Mobile advertising and the need to further educate consumers about its services were key issues at the Digital Advertising Alliance’s first summit, held this week in Washington, DC. The DAA has planned to introduce a set of mobile advertising guidelines for several months and will do so soon, according to Managing Director Lou Mastria.
“Mobile is going to be big for us,” Mastria said. “There was always a plan to provide guidelines on mobile [advertising], and we will roll it out as soon as everything is worked out.” The challenges in developing mobile advertising guidelines include addressing the diverse ways ads are delivered on mobile devices (Android operating systems, for example, allow for cookies that would let users opt out of targeted advertising, whereas iOS devices don’t allow cookies), as well as the various screen sizes of mobile devices.
“I think secretly, many of us had hoped we could just insert the word 'mobile' into our existing guidelines, but it’s much more complicated than that,” said Mike Signorelli, counsel to the DAA, during a panel discussion at the summit.
Among other areas, the DAA’s mobile guidelines will address cross-app data collection, the amount of time consumer data should be held and the use of location data. There will be “heightened safeguards” governing the use of smartphone users’ geolocation data, Signorelli maintained.
The DAA’s mobile guidelines will complement the mobile guidelines that the Network Advertising Initiative (a partner of the DAA) unveiled last month, according to Marc Groman, executive director and general counsel at the NAI.
In addition, the DAA also plans to launch another campaign educating consumers about the blue icon that is central to its AdChoices program. Launched in December 2010, the AdChoices program consists of a blue icon that appears on participating websites, alerting consumers that data is being collected about them. Consumers can click on the icon to opt out of receiving those targeted ads.
Since the program was introduced, the DAA claims that the AdChoices icon has been served in more than one trillion ad impressions in one month, and about two million visitors have used the opt-out tool. Still, few consumers are aware of the icon’s purpose. Carnegie Mellon polled 1,500 adults last year and found that 45% of participants thought the icon indicated a sale for ad space. The study also found that respondents were hesitant to click on the icon; more than half believed that clicking on it would trigger an ad. Similarly, Truste, a privacy services provider and member of the DAA, found that public awareness for the icon was at 5% in 2011 and 14% last year. It will be releasing an updated report later this summer.

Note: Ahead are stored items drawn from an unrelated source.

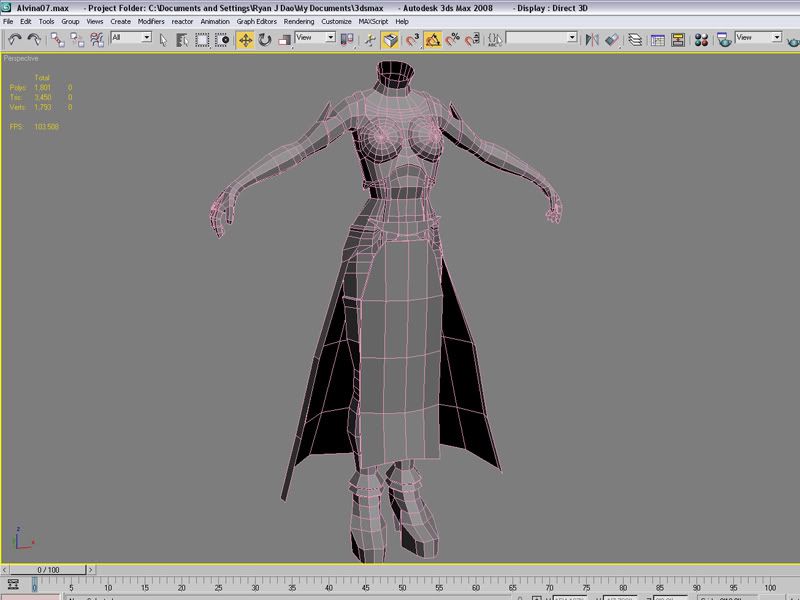Activate the Select and Link tool
This screenshot has width=800, height=600.
click(x=57, y=39)
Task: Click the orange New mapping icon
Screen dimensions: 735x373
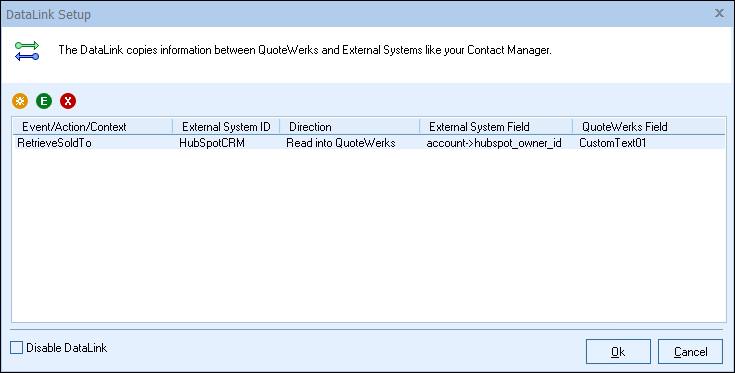Action: [x=20, y=101]
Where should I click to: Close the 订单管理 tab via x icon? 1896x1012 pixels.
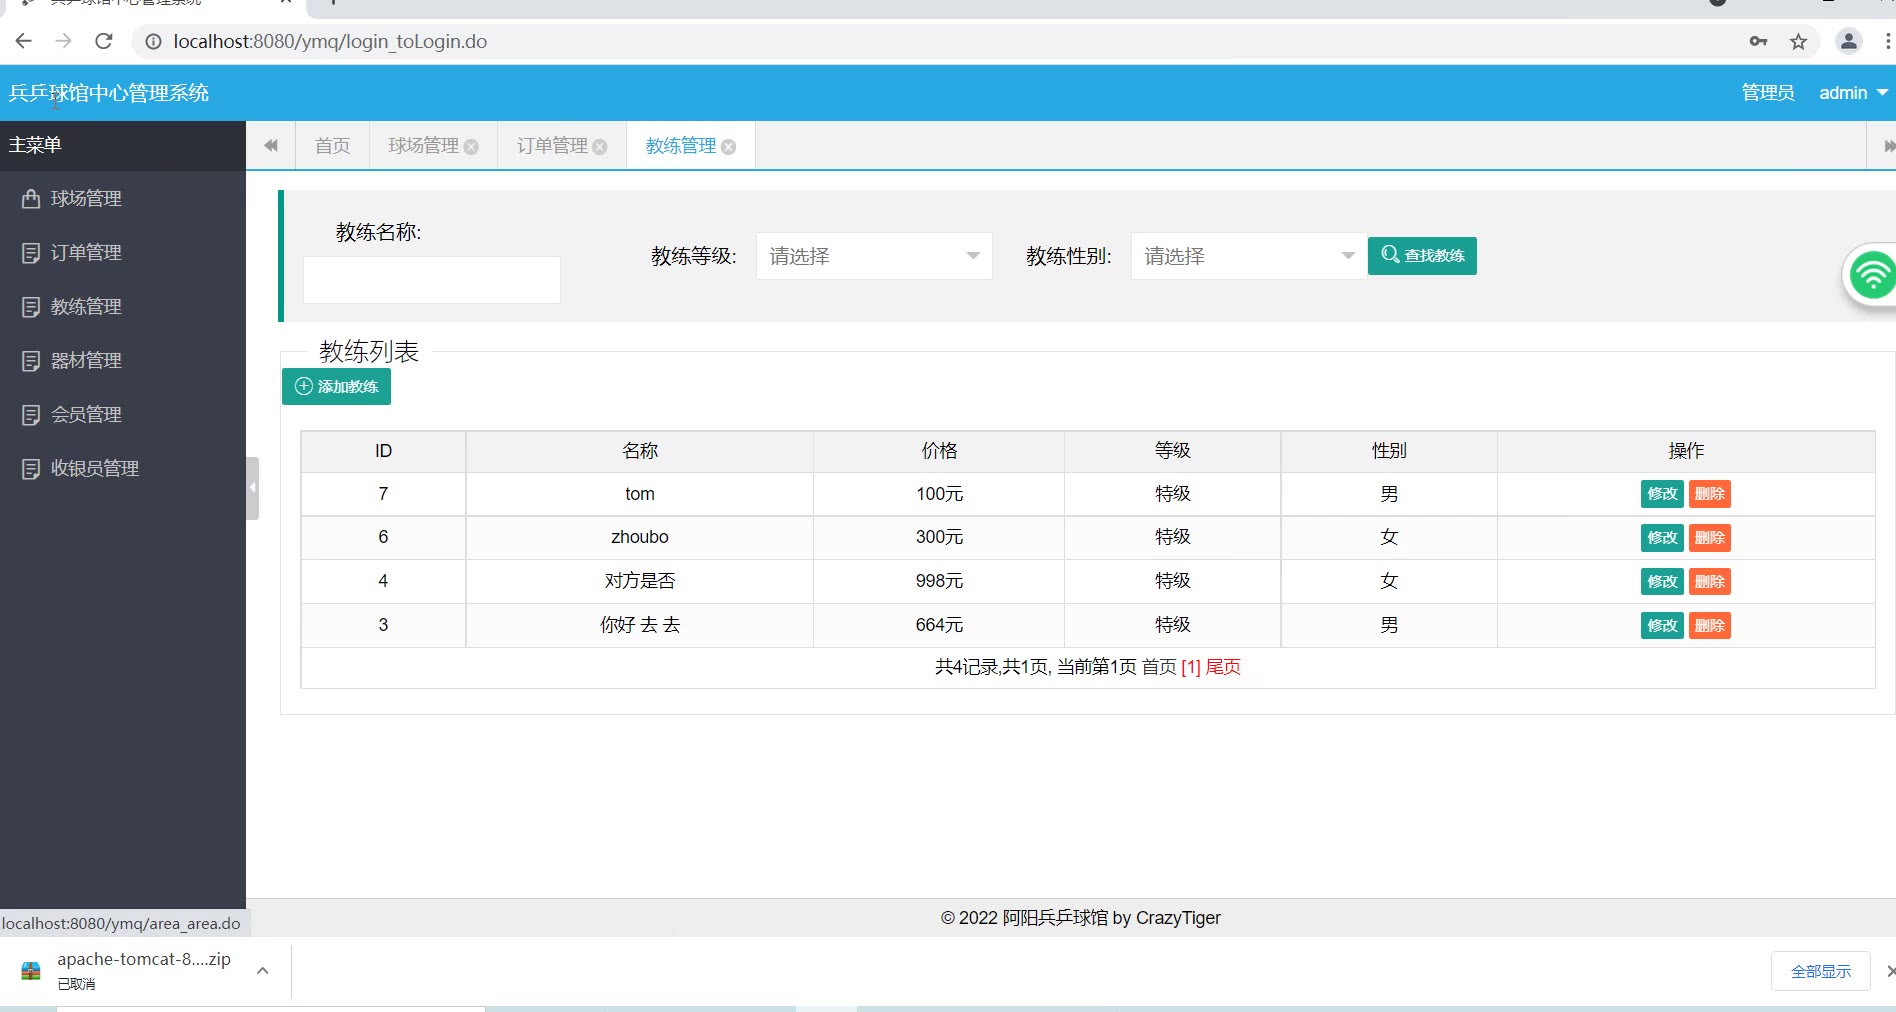pyautogui.click(x=600, y=147)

“We still get questions on what’s that icon so we still have a way to go in consumer education,” commented Ho Shin, general counsel at Millennial Media. “This is also about educating legislators,” said John Montgomery, COO of North America at GroupM. “When you explain what we do and how we use the data we collect there’s an a-ha moment, so while we’re proud of what we’ve achieved, we have to put our foot on the gas now.”